-------- Records supplied --------

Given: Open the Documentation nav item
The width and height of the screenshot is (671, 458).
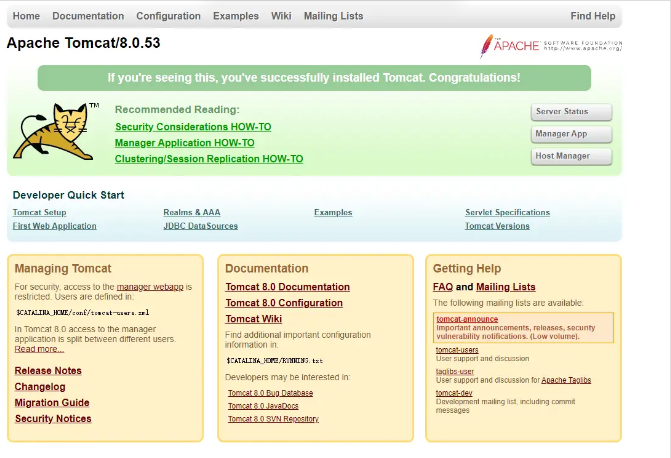Looking at the screenshot, I should (x=88, y=16).
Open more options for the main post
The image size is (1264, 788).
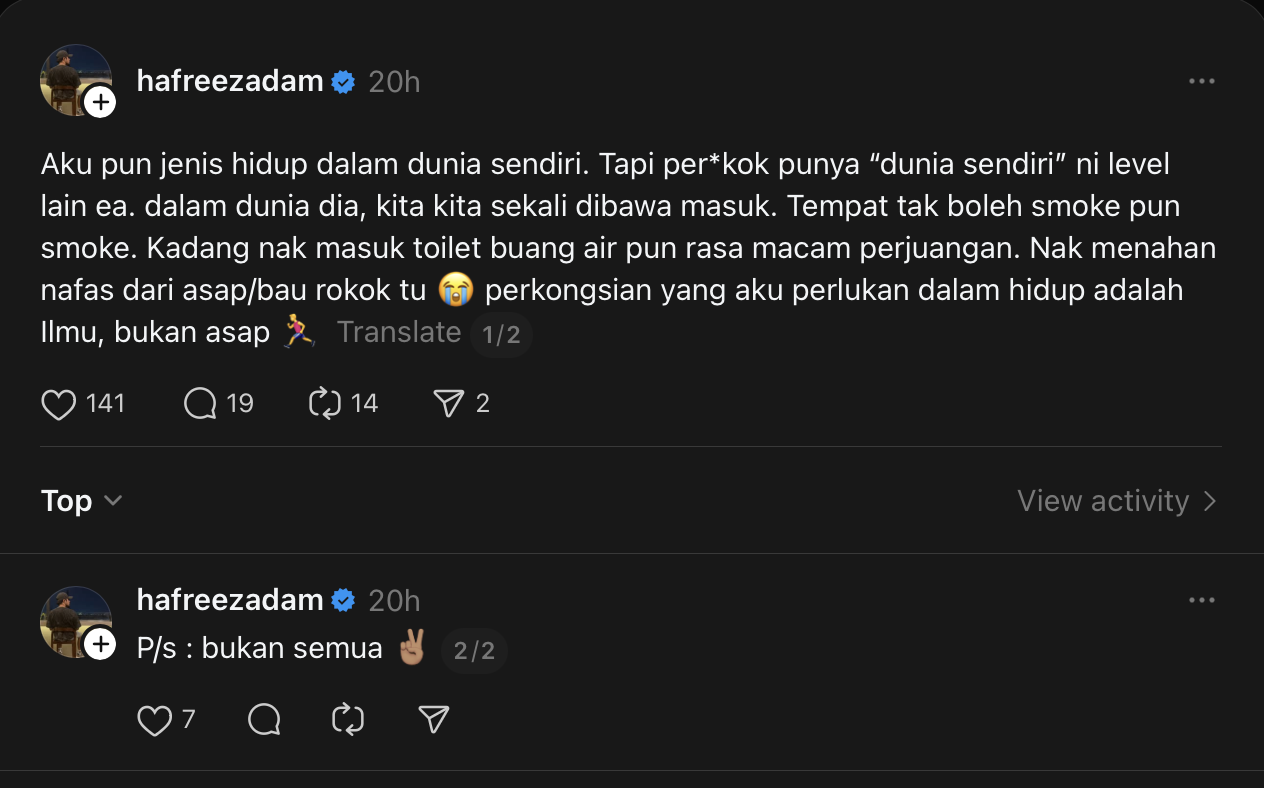[x=1201, y=82]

--------

*What is required*:
Rewrite the listing with "Open" changed to "Click" and keep everything else the same. Omit the pictures.

*Output for this task*:
Given: Click the Documentation nav item
The width and height of the screenshot is (671, 458).
Looking at the screenshot, I should (x=88, y=16).
Click more options for the main post
The image size is (1264, 788).
[x=1201, y=82]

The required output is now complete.